Nei giorni seguenti si sono susseguite sedute plenarie e workshop, mentre l’ultimo giorno ci sono state – prima delle conclusioni – le testimonianze di ragazzi affidati, come sempre molto toccanti.
Fra le cose che abbiamo seguito (ogni volta si svolgevano in contemporanea almeno 4 o 5 workshop) ricordiamo quelle che ci hanno colpito maggiormente (a volte anche negativamente!).
– Gruppo di lavoro tenuto da Cora White, americana: una sessione di formazione per gli affidatari di ragazzi adolescenti, tenuta con brainstorming e giochi di ruolo.
– Quality for Children: un progetto europeo presentato da IFCO, FICE e Villaggi SOS. Si tratta di un progetto attraverso il quale si vorrebbero garantire e migliorare le possibilità di crescita dei minori che vivono al di fuori delle proprie famiglie di origine (in case famiglia, o comunità alloggio), sulla base della CRC (Convenzione ONU dei diritti del fanciullo). Ricerca di buone prassi in 32 paesi d’Europa. (La sensazione è che si cerchi la qualità delle “strutture” che accolgono, non dei “modi” di accogliere).
– Presentazione di un modello di “decision making”/”problem solving” (cioè di un metodo per provare a risolvere un problema) da applicare nelle situazioni di disagio familiare. Si tratta della “Family Group Conference”, presentata dall’olandese Rob Van Pagee. Il metodo si basa sul concetto di non cercare di ignorare i problemi che ci possono essere in una famiglia, ma di affrontarli in prima persona, con il supporto e il contributo dei parenti e degli amici (“allargare il cerchio”), con l’aiuto di un facilitatore (di solito un operatore sociale). Il gruppo familiare allargato si riunisce, viene discusso il problema e successivamente il nucleo familiare “ristretto” viene lasciato da solo per riflettere su una possibile soluzione, poi presentata al gruppo allargato, che “formalmente” deve dare il proprio assenso al progetto. Si ritiene che grazie a questo sistema le famiglie prendano coscienza delle difficoltà, ma soprattutto siano protagoniste delle possibili soluzioni. Si ritiene anche che questo metodo possa avere particolare efficacia quando si devono prendere decisioni sui minori.
In Nuova Zelanda questo strumento è previsto per legge dal 1989 e si sta diffondendo anche in molti paesi europei.

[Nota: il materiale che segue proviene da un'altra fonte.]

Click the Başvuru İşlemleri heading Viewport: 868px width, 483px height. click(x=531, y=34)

– Presentazione delle attuali situazioni dei minori ricoverati in istituto e politiche volte alla deistituzionalizzazione nei seguenti paesi: Repubblica Ceca, Romania (si rifà al sistema francese del “maternage”), Bulgaria, Ucraina, Moldavia, Kosovo, Kyrgyztan, Georgia.
In alcuni di questi paesi, le ONG dell’Europa Occidentale (ad esempio Every Child) finanziano e sostengono progetti di inserimento dei minori in famiglie affidatarie, collaborando con le istituzioni locali preposte alle politiche familiari e dei minori. Emerge che il modello familiare proposto nella maggior parte dei casi è quello monoparentale (generalmente il genitore è una donna).

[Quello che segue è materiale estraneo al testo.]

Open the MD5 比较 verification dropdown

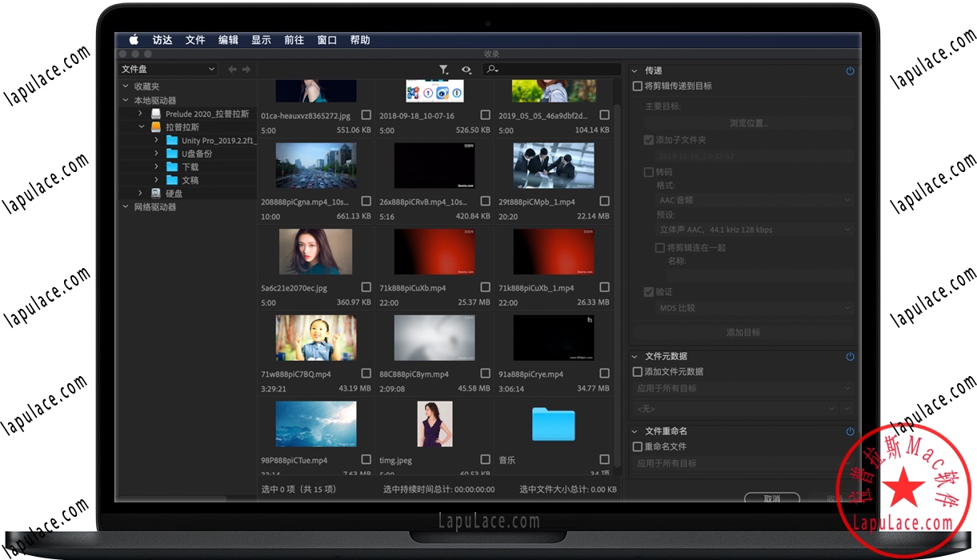tap(751, 307)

La relatrice della Romania ha affermato anche che è stato molto “frustrante” vedere che, mentre il paese stava riorganizzando le politiche familiari per fare in modo che i bambini restassero in famiglie del proprio paese, il resto dell’Europa l’abbia accusato di voler chiudere le adozioni internazionali.

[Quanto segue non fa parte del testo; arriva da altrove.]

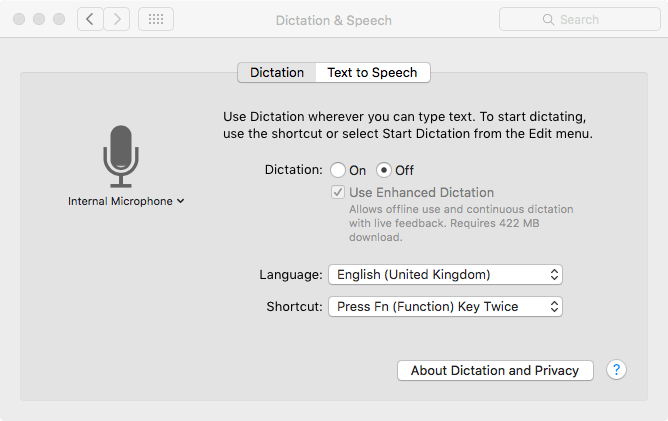
Task: Turn Dictation On with radio button
Action: pos(338,170)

– Presentazione della situazione brasiliana e argentina da parte della psicologa M. Matilde Luna. In America Latina non esistono leggi specifiche sull’affidamento, ma ci si rifà alla CRC e al Codice Civile. La realtà locale, con enormi contrasti fra povertà e ricchezza, fatica a trovare alternative alla famiglia di origine, ma anche qui si stanno cercando nuovi “modelli” di accoglienza. Di nuovo emerge che sono prevalentemente donne “single” ad occuparsi dei minori di altre famiglie. Sono inoltre le famiglie dei ceti più alti che possono “permettersi” l’accoglienza di un figlio non proprio.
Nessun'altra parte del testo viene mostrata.